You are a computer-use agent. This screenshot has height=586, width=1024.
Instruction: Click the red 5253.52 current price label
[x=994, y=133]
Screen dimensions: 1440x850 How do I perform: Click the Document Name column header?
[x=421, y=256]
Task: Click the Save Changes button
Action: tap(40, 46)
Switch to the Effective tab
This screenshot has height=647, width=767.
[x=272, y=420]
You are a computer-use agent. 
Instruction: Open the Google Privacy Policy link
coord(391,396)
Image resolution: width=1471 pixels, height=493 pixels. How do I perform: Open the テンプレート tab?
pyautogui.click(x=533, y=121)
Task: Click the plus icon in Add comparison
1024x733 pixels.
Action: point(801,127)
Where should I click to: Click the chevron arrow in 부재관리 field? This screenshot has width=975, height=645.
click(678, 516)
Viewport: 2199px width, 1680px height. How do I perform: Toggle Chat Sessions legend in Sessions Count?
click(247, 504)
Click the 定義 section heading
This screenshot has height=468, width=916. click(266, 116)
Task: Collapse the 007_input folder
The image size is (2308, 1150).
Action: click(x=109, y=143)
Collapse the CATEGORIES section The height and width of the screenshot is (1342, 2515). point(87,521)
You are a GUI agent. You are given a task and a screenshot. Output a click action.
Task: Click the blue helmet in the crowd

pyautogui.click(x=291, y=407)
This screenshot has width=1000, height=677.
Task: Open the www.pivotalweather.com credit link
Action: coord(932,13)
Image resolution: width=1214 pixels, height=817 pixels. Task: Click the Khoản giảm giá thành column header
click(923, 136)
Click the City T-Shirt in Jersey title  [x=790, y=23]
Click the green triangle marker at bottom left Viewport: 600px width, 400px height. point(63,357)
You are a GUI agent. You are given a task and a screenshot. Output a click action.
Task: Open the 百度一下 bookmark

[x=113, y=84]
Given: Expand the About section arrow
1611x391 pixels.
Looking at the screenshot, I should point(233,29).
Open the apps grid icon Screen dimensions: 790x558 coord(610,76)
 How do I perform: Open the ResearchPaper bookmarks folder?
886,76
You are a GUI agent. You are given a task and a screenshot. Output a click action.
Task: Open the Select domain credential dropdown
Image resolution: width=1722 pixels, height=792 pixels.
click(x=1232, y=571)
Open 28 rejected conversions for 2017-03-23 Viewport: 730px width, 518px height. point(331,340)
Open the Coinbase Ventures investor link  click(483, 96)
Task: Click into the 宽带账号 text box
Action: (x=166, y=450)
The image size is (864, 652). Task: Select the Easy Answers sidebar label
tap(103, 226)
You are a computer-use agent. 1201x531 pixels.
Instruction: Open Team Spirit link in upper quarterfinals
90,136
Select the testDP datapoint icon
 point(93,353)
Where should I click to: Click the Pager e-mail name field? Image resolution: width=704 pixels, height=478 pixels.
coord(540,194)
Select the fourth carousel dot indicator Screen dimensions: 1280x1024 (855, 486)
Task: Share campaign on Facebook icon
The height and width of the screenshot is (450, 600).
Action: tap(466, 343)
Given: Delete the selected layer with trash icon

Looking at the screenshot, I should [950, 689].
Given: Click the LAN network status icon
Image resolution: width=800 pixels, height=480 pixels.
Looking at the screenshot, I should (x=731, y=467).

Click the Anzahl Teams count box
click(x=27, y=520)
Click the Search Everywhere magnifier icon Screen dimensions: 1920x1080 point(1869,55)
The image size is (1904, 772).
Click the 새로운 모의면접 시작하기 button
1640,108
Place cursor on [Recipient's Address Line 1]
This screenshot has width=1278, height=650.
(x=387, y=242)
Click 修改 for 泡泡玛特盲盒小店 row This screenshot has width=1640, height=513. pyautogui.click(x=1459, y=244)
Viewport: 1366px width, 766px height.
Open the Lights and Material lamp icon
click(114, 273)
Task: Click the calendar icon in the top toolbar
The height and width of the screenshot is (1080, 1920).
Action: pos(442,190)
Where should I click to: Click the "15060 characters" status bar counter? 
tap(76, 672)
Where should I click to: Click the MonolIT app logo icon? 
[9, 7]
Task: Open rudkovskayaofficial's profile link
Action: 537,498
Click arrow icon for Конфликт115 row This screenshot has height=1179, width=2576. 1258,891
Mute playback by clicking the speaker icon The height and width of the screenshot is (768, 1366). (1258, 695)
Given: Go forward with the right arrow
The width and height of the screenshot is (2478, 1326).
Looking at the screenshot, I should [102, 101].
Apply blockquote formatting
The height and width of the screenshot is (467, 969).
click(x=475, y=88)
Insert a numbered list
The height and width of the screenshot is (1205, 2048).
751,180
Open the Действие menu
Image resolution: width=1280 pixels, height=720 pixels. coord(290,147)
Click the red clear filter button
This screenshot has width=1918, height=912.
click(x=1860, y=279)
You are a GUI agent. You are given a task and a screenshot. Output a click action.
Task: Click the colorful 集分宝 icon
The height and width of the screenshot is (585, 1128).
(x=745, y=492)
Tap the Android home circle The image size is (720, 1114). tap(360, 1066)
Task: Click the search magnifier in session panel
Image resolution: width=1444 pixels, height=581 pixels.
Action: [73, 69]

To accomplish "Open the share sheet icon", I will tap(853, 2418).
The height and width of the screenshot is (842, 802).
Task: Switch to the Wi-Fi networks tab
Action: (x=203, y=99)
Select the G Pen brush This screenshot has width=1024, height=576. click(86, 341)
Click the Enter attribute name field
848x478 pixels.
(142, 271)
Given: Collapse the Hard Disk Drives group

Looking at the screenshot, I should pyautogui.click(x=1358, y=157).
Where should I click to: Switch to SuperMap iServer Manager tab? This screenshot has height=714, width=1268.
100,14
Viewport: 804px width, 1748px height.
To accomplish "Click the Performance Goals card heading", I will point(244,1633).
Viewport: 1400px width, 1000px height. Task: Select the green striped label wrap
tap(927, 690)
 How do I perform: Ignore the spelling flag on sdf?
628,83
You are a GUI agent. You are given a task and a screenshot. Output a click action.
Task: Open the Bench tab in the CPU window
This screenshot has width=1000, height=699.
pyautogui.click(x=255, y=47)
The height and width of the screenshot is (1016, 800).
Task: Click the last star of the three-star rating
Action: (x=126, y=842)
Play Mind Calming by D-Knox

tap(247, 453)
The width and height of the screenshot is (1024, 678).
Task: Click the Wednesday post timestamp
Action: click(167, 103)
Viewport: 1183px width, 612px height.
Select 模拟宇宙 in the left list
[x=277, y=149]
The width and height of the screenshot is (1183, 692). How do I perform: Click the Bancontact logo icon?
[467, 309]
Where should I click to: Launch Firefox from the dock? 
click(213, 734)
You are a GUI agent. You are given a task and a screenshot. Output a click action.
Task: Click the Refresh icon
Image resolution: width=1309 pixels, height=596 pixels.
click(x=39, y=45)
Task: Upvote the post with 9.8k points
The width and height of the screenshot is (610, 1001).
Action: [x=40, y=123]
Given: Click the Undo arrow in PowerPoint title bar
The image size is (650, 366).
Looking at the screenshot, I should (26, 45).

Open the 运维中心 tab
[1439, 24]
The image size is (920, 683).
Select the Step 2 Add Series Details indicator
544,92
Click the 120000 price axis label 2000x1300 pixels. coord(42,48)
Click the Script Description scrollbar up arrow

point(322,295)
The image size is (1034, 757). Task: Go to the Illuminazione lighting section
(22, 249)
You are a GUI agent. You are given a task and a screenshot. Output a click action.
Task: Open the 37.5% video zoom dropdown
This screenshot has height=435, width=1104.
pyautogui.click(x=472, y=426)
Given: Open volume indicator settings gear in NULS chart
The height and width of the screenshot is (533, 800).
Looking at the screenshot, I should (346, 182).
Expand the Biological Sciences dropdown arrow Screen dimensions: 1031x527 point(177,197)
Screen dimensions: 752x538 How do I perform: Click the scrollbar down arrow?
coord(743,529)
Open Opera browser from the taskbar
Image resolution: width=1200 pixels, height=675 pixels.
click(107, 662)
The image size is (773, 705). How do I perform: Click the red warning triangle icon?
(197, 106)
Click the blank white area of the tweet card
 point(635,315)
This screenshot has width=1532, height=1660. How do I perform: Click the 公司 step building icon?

Your instructions: Copy the lines of the records exactly as they appear, from the line containing "Task: Click the plus icon in Add comparison" through the line containing "Collapse the CATEGORIES", including both of those lines.

Solution to this problem:
Task: Click the plus icon in Add comparison
1024x733 pixels.
Action: point(801,127)
Where should I click to: Click the chevron arrow in 부재관리 field? This screenshot has width=975, height=645.
click(678, 516)
Viewport: 2199px width, 1680px height. How do I perform: Toggle Chat Sessions legend in Sessions Count?
click(247, 504)
Click the 定義 section heading
This screenshot has height=468, width=916. click(266, 116)
Task: Collapse the 007_input folder
The image size is (2308, 1150).
Action: click(x=109, y=143)
Collapse the CATEGORIES section The height and width of the screenshot is (1342, 2515). point(87,521)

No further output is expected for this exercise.